__Passage to read__
Ingest, replication, and revisions

Incoming nanopublications enter a Registry through an HTTP POST endpoint. The Registry checks the Trusty URI, verifies the signature against the declared public key, checks that the nanopublication's types fall within the instance's coverage, and checks the agent's account and publication quota (both derived from the trust calculation of Section 4). If these checks succeed, the nanopublication is accepted and stored in the Registry's MongoDB document store. Their pre-existing Trusty URI is used as internal and external identifier, by which the nanopublication becomes retrievable.

Registries replicate content from one another along the same (pubkey, type) axes they also use for their internal organization. Every (pubkey, type) pair has its own ordered list that is exposed as a paginated HTTP resource. Entries carry a running position and a checksum derived from the Trusty URI hashes of all previous entries via bitwise XOR. Same checksums on different servers thereby always imply the exact same set of entries up to that point in the list, but not necessarily in the same order. This allows peers to detect divergence and resume replication after interruption. An instance therefore does not mirror the entire network: it selects the public keys and types it covers and pulls only the corresponding lists from its peers, alongside the small number of fixed types needed for trust calculation.

Nanopublications are immutable and cannot be unpublished once in the network (but Registries can delete local nanopublications when needed). Retractions are themselves nanopublications that reference, by Trusty URI, the nanopublications they retract. The Registry does not delete the target — every nanopublication remains resolvable by its hash — but it sets an invalidated flag on the corresponding list entry. When the retracted nanopublication is a declaration or endorsement, the invalidation additionally propagates into the next trust-state computation, so that stale keys and edges are removed from the trust graph as part of its normal re-derivation (Section 4, with cross-Registry consistency guaranteed by Lemma 3).

Querying

Registries only allow for lookup by ID and via the nanopublication lists as explained above. More advanced querying is supported by the independent Nanopub Query instances, which build up on the Registries to incrementally fetch new nanopublications, index them in RDF4J triple stores and make them available for SPARQL-based querying.

__Collected data__
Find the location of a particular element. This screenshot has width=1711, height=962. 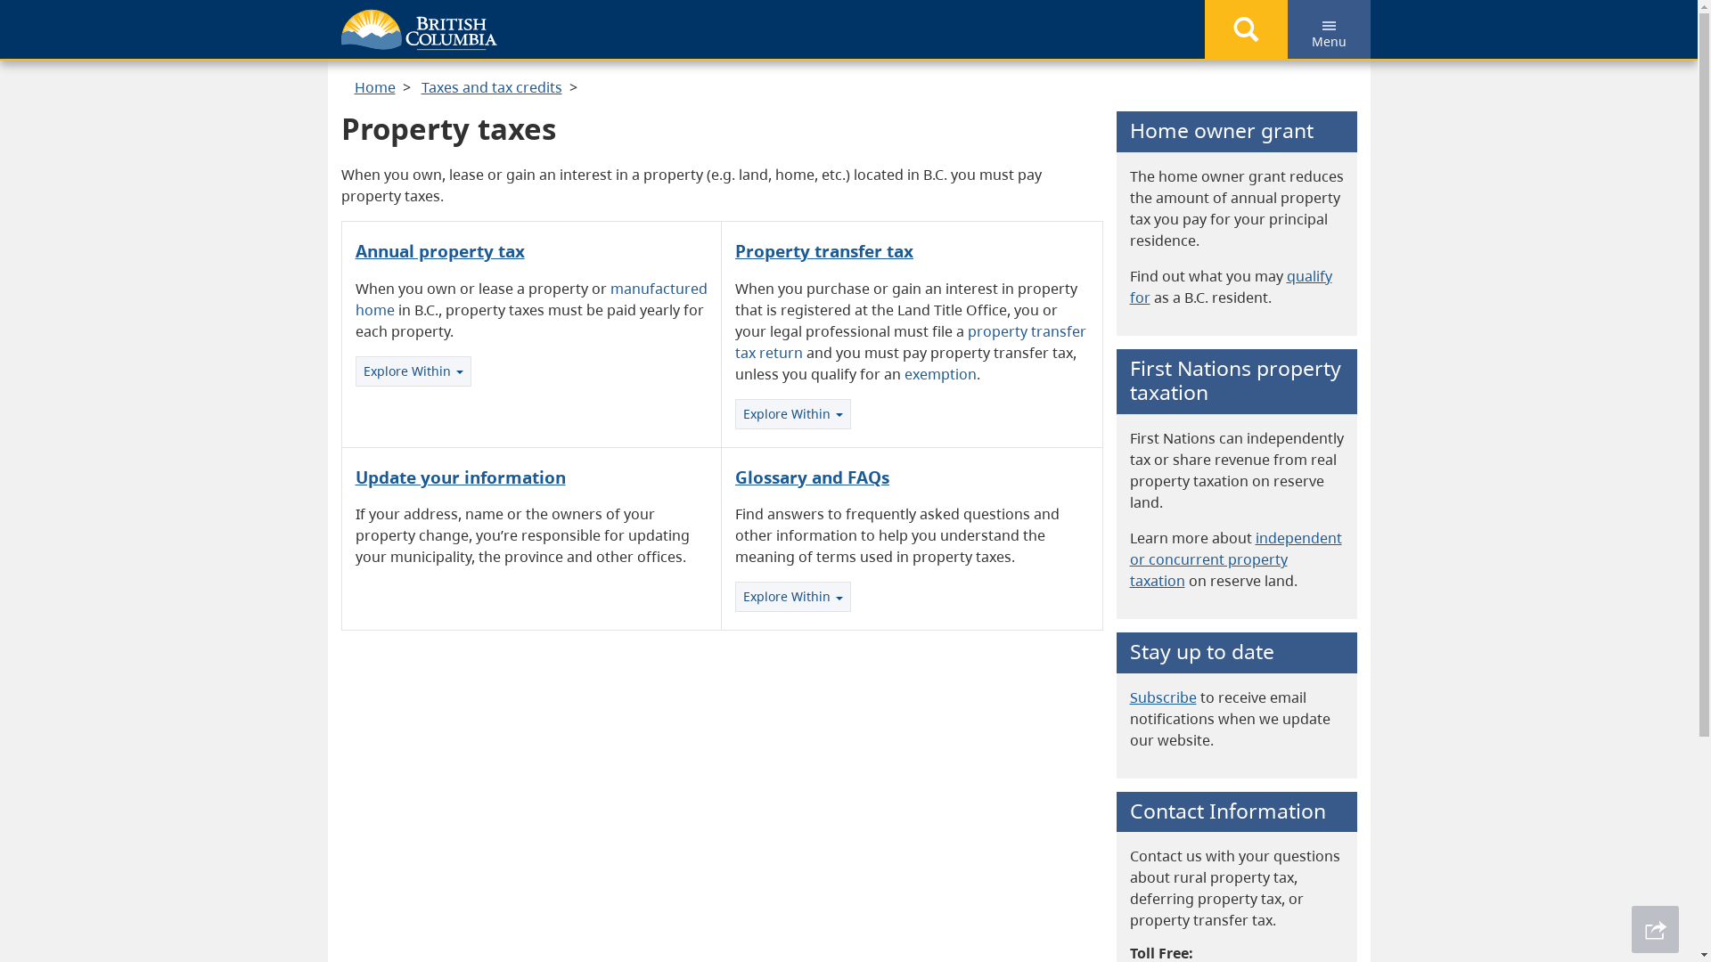

'manufactured home' is located at coordinates (529, 298).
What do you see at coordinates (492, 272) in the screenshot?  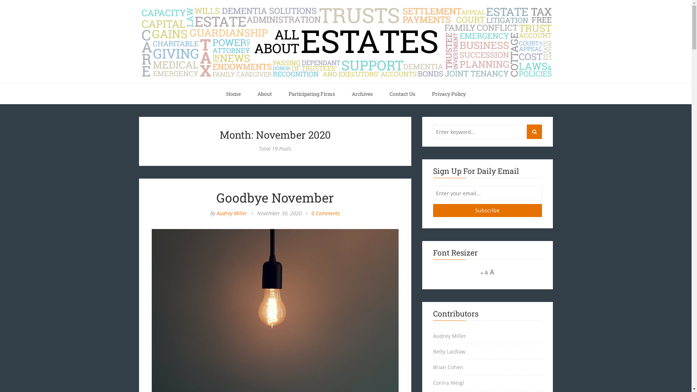 I see `'A'` at bounding box center [492, 272].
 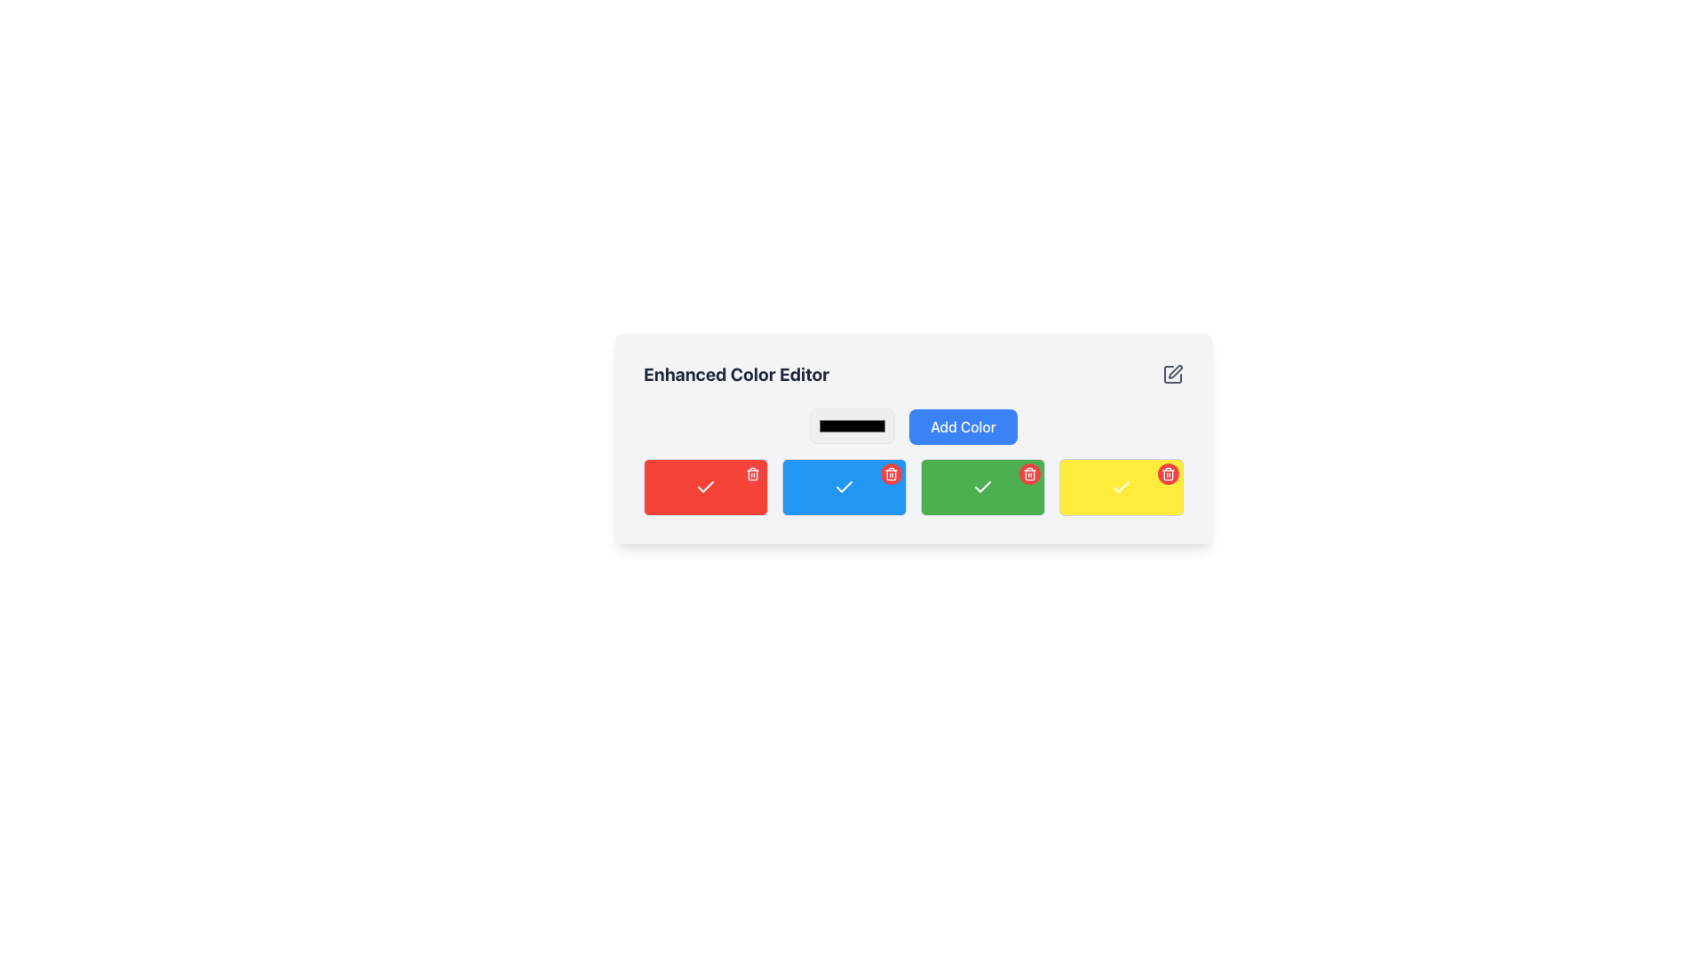 I want to click on the trash icon located in the top-right corner of the yellow button, so click(x=1167, y=472).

__Short problem__
According to the passage on nanopublication Registries, where is an accepted nanopublication stored?

__Reply to the task__
It is stored in the Registry's MongoDB document store.